Probing Short-Distance Modifications of Gravity via Spin-Independent and Spin-Dependent Effects in Muonic Atoms

TL;DR

The paper tackles the problem of testing short-distance modifications to gravity by leveraging high-precision muonic-atom spectroscopy. It deploys three complementary methods: spin-independent Yukawa-type corrections from the $2S-2P$ Lamb shift in $(\mu^{4}\mathrm{He})^{+}$ and from the muonic H–D isotope shift via $r_d^2-r_p^2$, and spin-dependent effects through gravitational spin-orbit coupling on the $2P_{3/2}-2P_{1/2}$ fine structure in muonic helium, within a Post-Newtonian framework.
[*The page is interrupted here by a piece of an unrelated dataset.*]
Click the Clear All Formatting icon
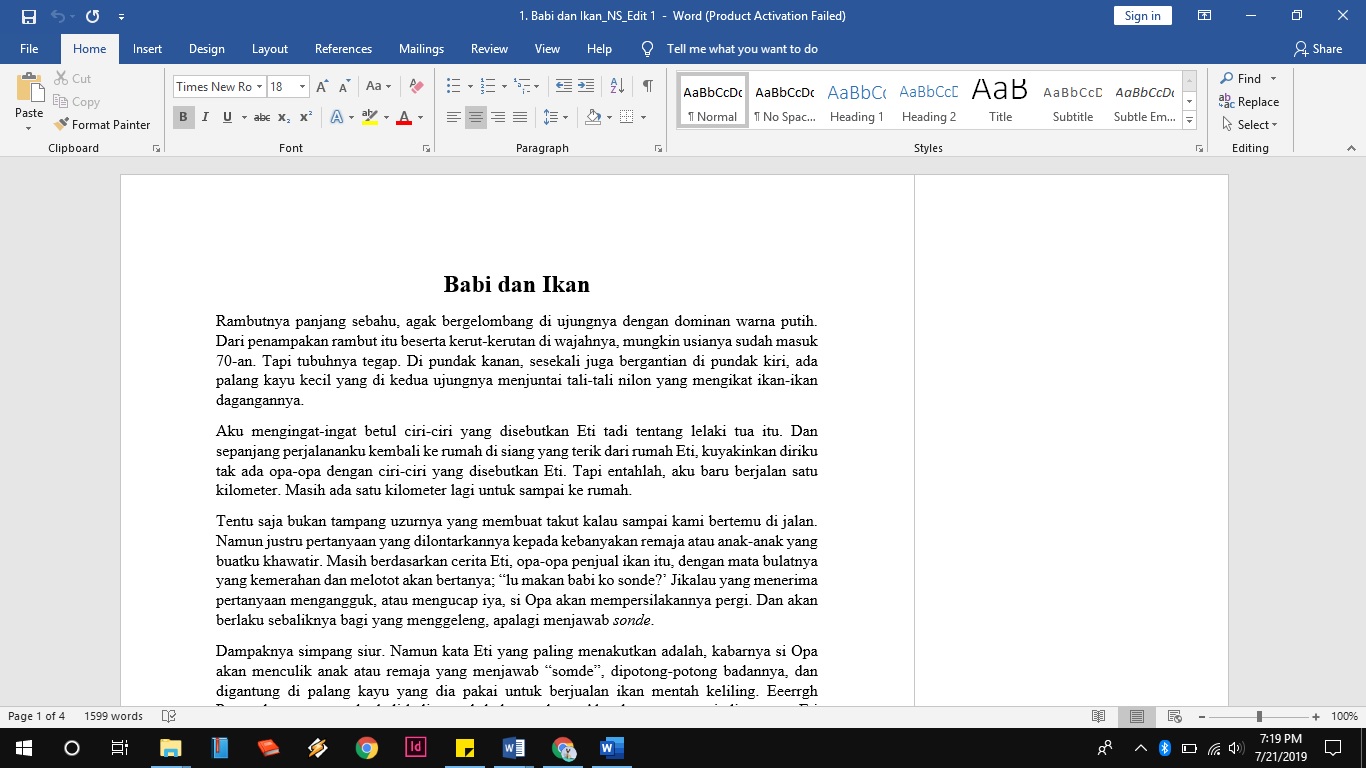The image size is (1366, 768). (417, 87)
The analysis yields exclusion regions in the Yukawa parameter space $(\lambda,\alpha)$ with isotope shifts providing the strongest constraints for $\lambda \lesssim 10^{-13}$ m, and bounds on the Post-Newtonian combination $(\alpha/2+\tilde{\alpha})$ for $\lambda \lesssim 10^{-10}$ m that outperform several competing techniques. Overall, the results demonstrate that muonic atoms offer a powerful and competitive avenue to probe gravity at sub-nanometer scales, potentially uncovering new physics beyond the Standard Model.

Abstract

High-precision spectroscopy of muonic atoms provides a powerful probe for new short-range interactions predicted by theories beyond the Standard Model (SM). In this work, we derive new constraints on both spin-independent and spin-dependent non-Newtonian gravity by leveraging the outstanding sensitivity of these systems. For spin-independent Yukawa-type forces, we analyze two complementary approaches: the $2S-2P$ Lamb shift in the muonic helium-4 ion and the deuteron-proton squared charge radii difference obtained from the muonic hydrogen-deuterium isotope shift. The found constraints have reached a competitive level at sub-picometer scales, with the isotope shift method yielding the most stringent bounds for interaction ranges $λ\lesssim10^{-13}\text{m}$. For spin-dependent effects, we analyze the influence of the gravitational spin-orbit coupling on the $2P_{3/2}-2P_{1/2}$ fine-structure splitting in muonic helium, establishing new limits on Post-Newtonian parameters. These bounds are shown to be more restrictive than those from other leading experimental techniques for ranges $λ\lesssim10^{-10}\text{m}$. Our findings highlight the widespread usefulness of muonic atoms in exploring new fundamental physics at short-distance scales.

Figures (2)

• Figure 1: Exclusion limits for the spin-independent Yukawa strength parameter $\alpha$ as a function of the interaction range $\lambda$. The new constraints derived in this work, obtained from the $\mu^{4}\text{He}^{+}$$2S-2P$ Lamb shift (Sec. II) and the $r_{d}^{2}-r_{p}^{2}$ isotope shift (Sec. III), are shown as dashed lines. These are compared with the existing $90\%$ C.L. spectroscopic bounds from atomic transitions (such as H(1S-3S) and p$^{4}$He$^{+}$) lemos4 and molecular HD$^{+}$ transitions Germann:2021koc. The shaded area denotes the excluded region.
• Figure 2: Constraints on the PPN parameter combination $(\alpha/2+\tilde{\alpha})$ at $68\%$ C.L.. The new bound derived in this work from the muonic helium-4 fine-structure splitting is depicted by the dashed blue line. This result is compared with existing limits from neutron interferometry Rocha:2021zgw (green line), MTV-G experiment data murataTanaka:2014jfaTanaka:2013ika (purple line), and from the analysis of the fine-structure of the hydrogen $2P$-level lemos4 (red line). The parameter space within the shaded region is excluded.